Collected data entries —

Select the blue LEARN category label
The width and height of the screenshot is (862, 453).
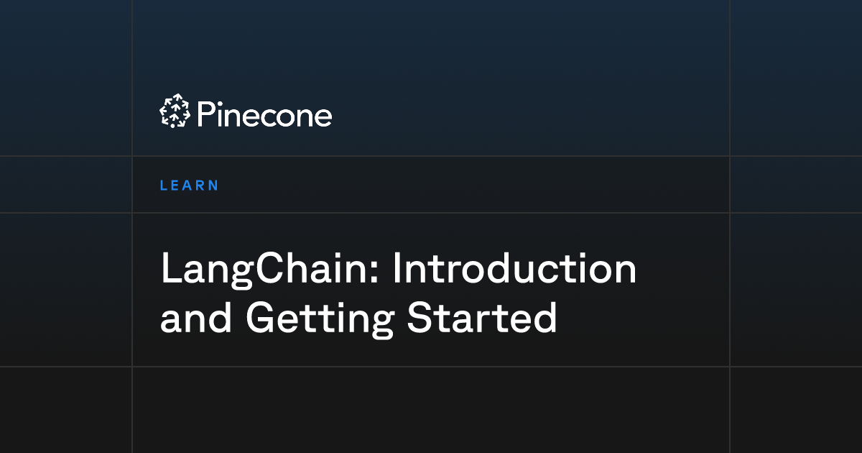pos(189,185)
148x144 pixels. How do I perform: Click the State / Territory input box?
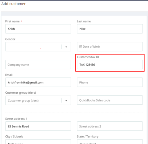(x=110, y=142)
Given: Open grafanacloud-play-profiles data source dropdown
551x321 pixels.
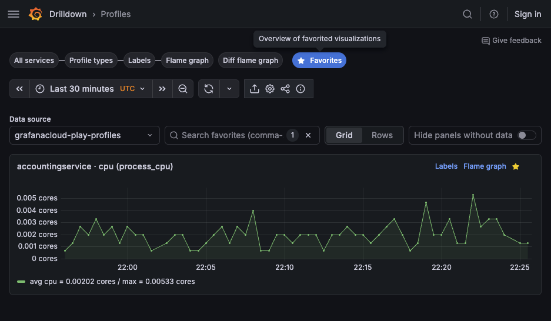Looking at the screenshot, I should point(84,135).
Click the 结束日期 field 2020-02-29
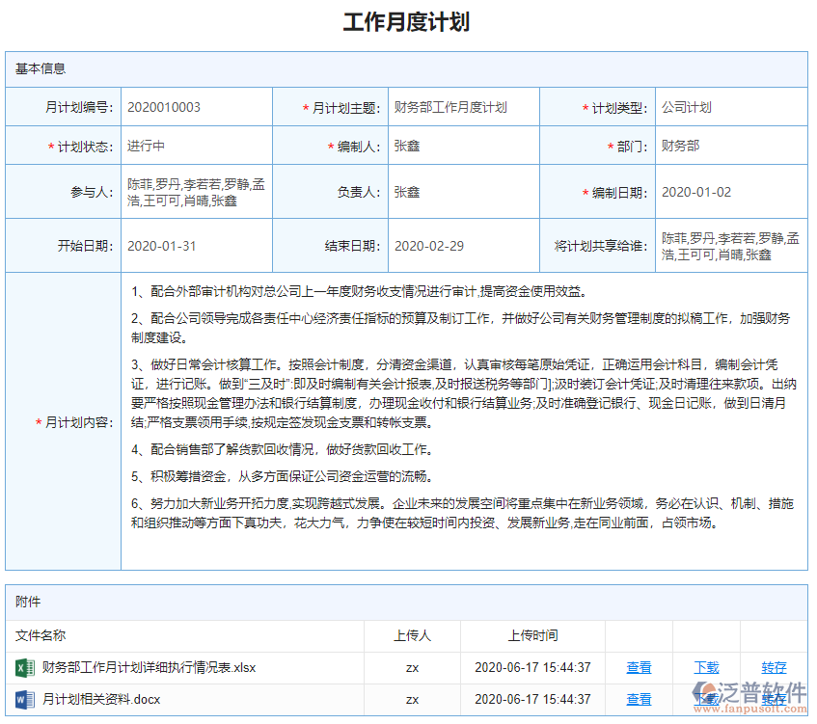 tap(430, 246)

TASK STATEMENT — Please repeat the data above exactly as it appears, pictures excluded.

REPLY —
Select the blue LEARN category label
The width and height of the screenshot is (862, 453).
pos(189,185)
148x144 pixels. How do I perform: Click the State / Territory input box?
(x=110, y=142)
Given: Open grafanacloud-play-profiles data source dropdown
551x321 pixels.
Looking at the screenshot, I should point(84,135).
Click the 结束日期 field 2020-02-29
 tap(430, 246)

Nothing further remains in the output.